■ **Instructions for the task**
Render everything from the line containing "You are a GUI" down to the line containing "This screenshot has" in the listing as a Markdown table with columns Number and Listing line, one row per line and no row for blank lines.

Segment Start: Supplied data

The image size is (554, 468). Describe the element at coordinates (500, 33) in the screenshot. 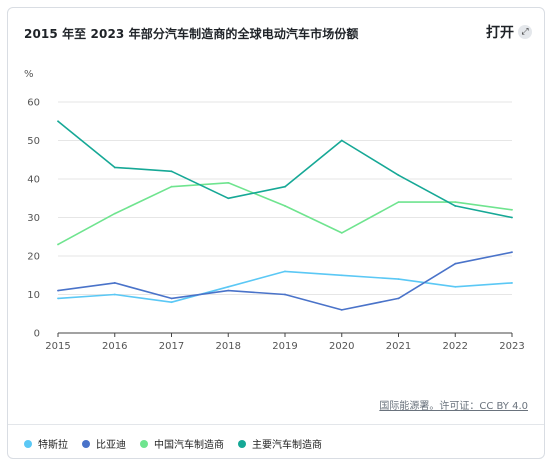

Segment End: Supplied data
Segment Start: Supplied data

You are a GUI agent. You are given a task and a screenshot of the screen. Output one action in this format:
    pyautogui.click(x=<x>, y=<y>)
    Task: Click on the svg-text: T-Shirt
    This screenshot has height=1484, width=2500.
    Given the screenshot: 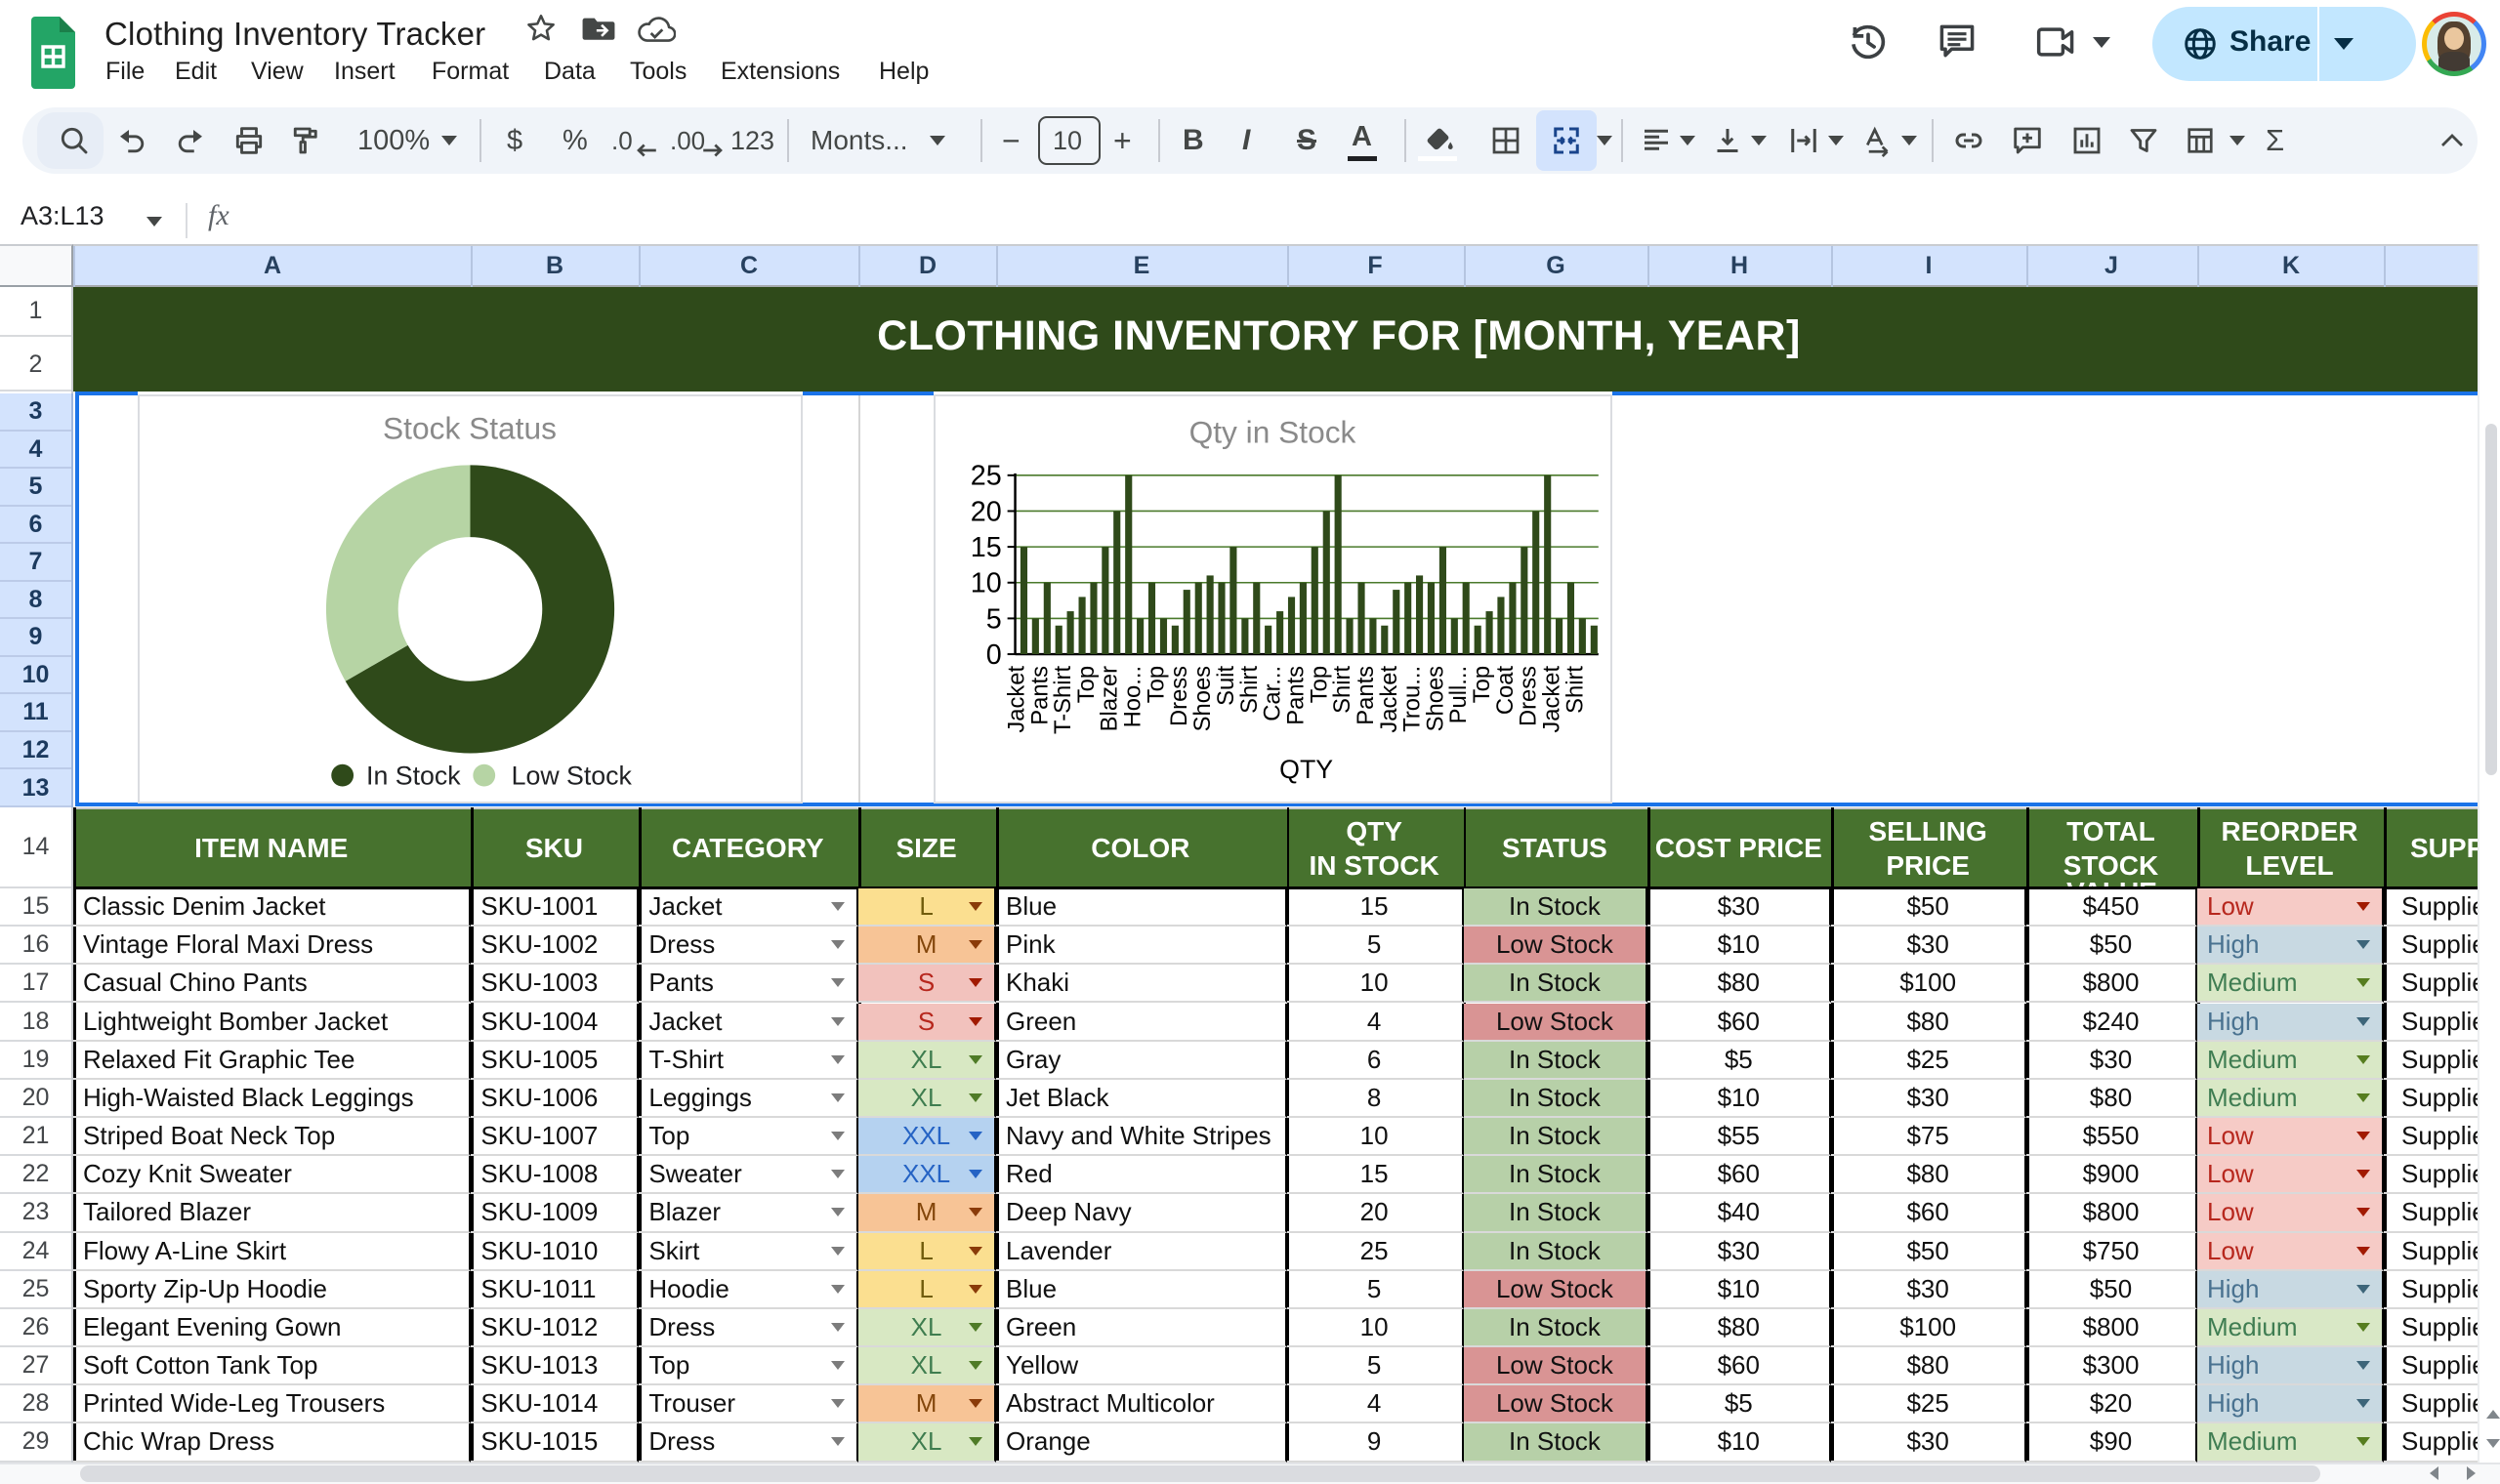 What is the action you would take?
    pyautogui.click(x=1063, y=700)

Segment End: Supplied data

■ **Output for this exercise**
| Number | Listing line |
|---|---|
| 1 | You are a GUI agent. You are given a task and a screenshot of the screen. Output one action in this format: |
| 2 |     pyautogui.click(x=<x>, y=<y>) |
| 3 |     Task: Click on the svg-text: T-Shirt |
| 4 |     This screenshot has height=1484, width=2500. |